Before I had kids there were a lot of things I swore I would never do.
Things that I totally judged other parents for doing.
Things I would talk about as if I knew what the fuck parenting was like.
I did not.
I would like to openly and honestly apologize to every parent I ever judged for the following things:
1. I will never let my kids sleep in my bed. Ha! That ended after about a week of trying to get up and stumble through the house to get Lainie from her crib and breastfeed her sitting upright in a rocking chair.
2. I will never listen to inappropriate music in the car. Have you ever listened to a "children's music" CD? Ok, maybe you have, but have you ever listened to one 57 times in one day? If you have, you probably did what I did after the 57th repetition: throw that shit out the murther furking window and put Ludacris back on before you rammed your car into a pole.
3. I will never put the T.V. on to distract my kids. I don't even need to explain how wrong I was about this one. Let's just say, Thomas the Train has saved my life on more than one occasion.
4. I will never spank my kids. This one is controversial, and I'm not saying I'm right or wrong either way. I'm saying I said I'd never do it, and I have done it. End of story.
5. I will never send my kids to bed without having a bath. I'm starting to sound negligent here I'm afraid, but I think if we're all honest with ourselves, we can say that there have been nights when you just cannot go on another minute, and showering your kid in the morning, even if it means getting up 10 minutes earlier, is so unbelievably worth it.
6. I will never let my kids wear weird outfits/wear the same thing two days in a row/leave the house without brushing their hair.This went out the window the day Lianie started dressing herself, and when I realized tangled hair was not an epic battle worth having at 6 a.m. with an 8 year old.
7. I will never let my kids cry themselves to sleep as babies. Yep. I've done that. I was desperate and it was a choice between my sanity and their tears. My sanity won.

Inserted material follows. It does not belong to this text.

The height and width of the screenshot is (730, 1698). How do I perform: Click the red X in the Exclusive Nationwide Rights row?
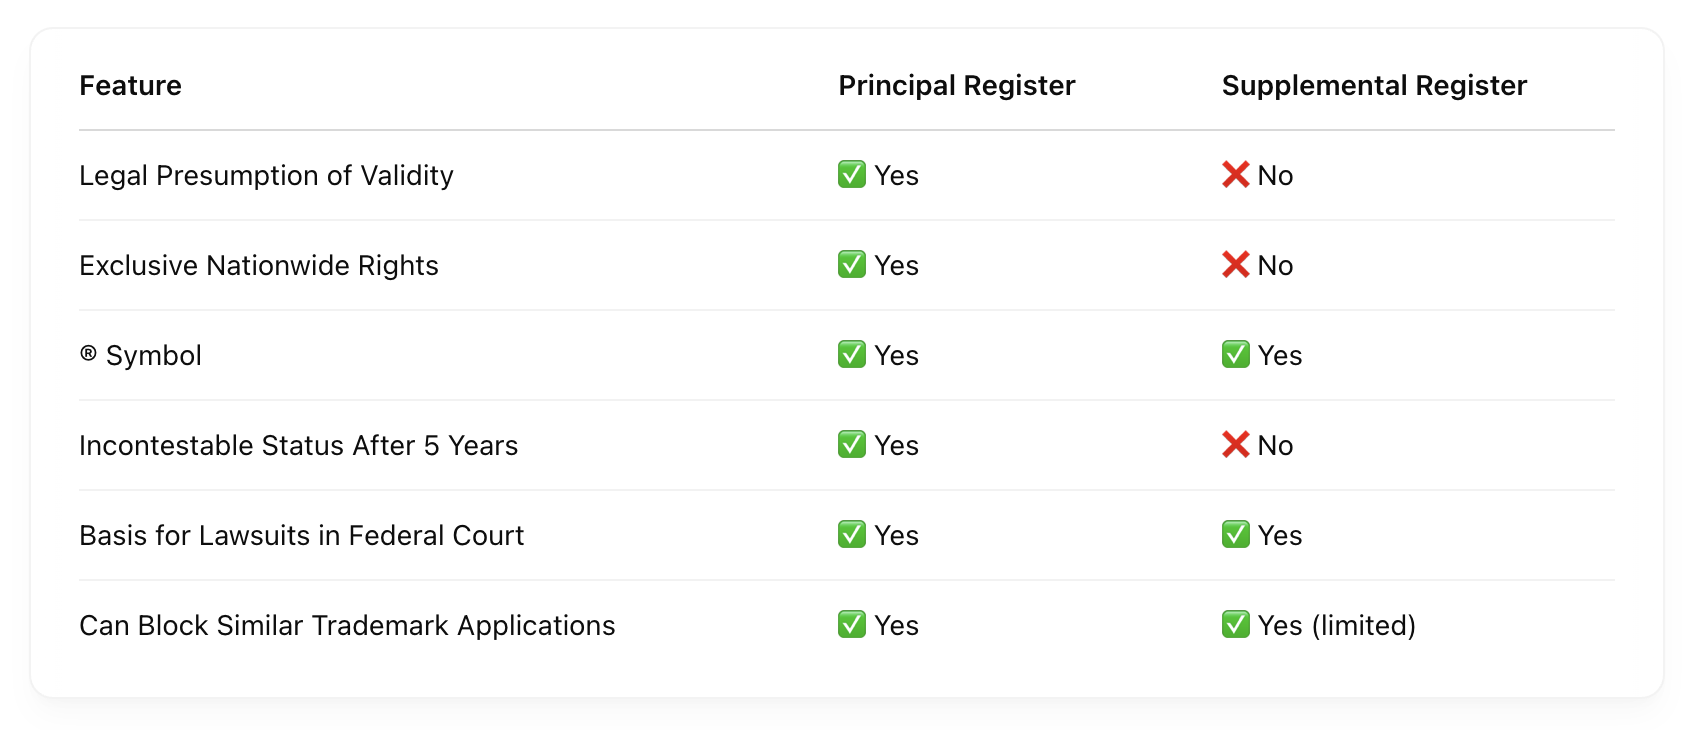(1235, 264)
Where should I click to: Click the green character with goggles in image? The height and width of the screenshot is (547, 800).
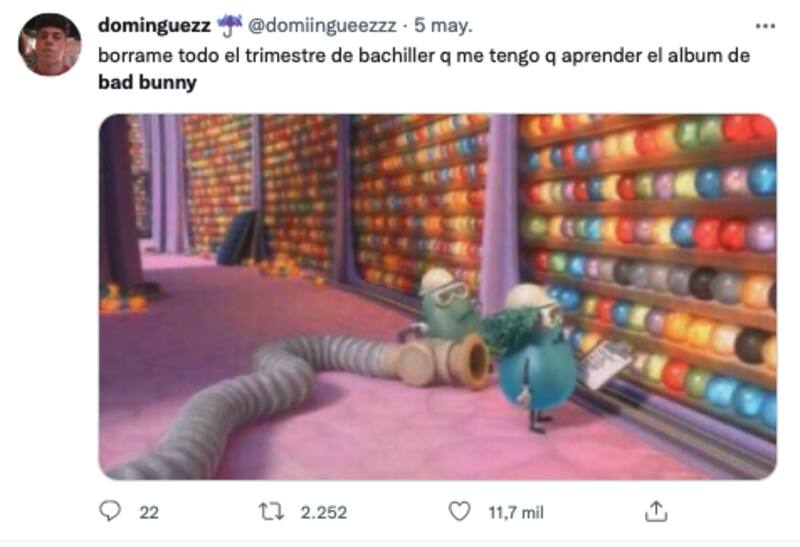pos(445,304)
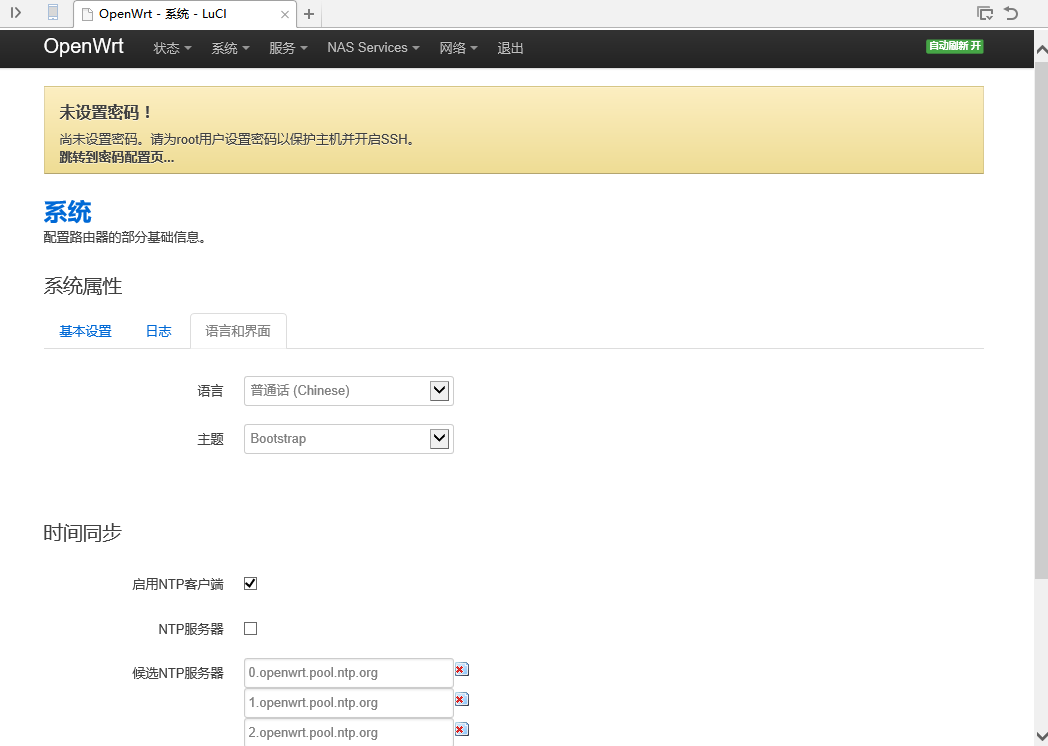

8. I will always have enough energy to play with my kids after work. Yeah. Sometimes, the most energy I can muster to spend time with them is to lay in bed together and take turns picking funny YouTube videos of cats doing weird things. Sometimes I tell them to go play with each other or go play outside. Sometimes Mommy just needs a fucking break.
9. I will never tell my kids to hit another kid back. Try sticking to that rule when your kid comes home with a huge swollen blue and purple bite mark on their arm, that they got from a bigger and OLDER child at daycare. That's when you hear yourself saying "If someone tries to hurt you, you have every right to defend yourself. Even if that means hitting them back."
10. I will never, ever, under any circumstances, pee with the door open or let my kids be in the bathroom whilst I am peeing. Anyone who's ever said that has never been responsible for the safety of a very curious 2 year old boy.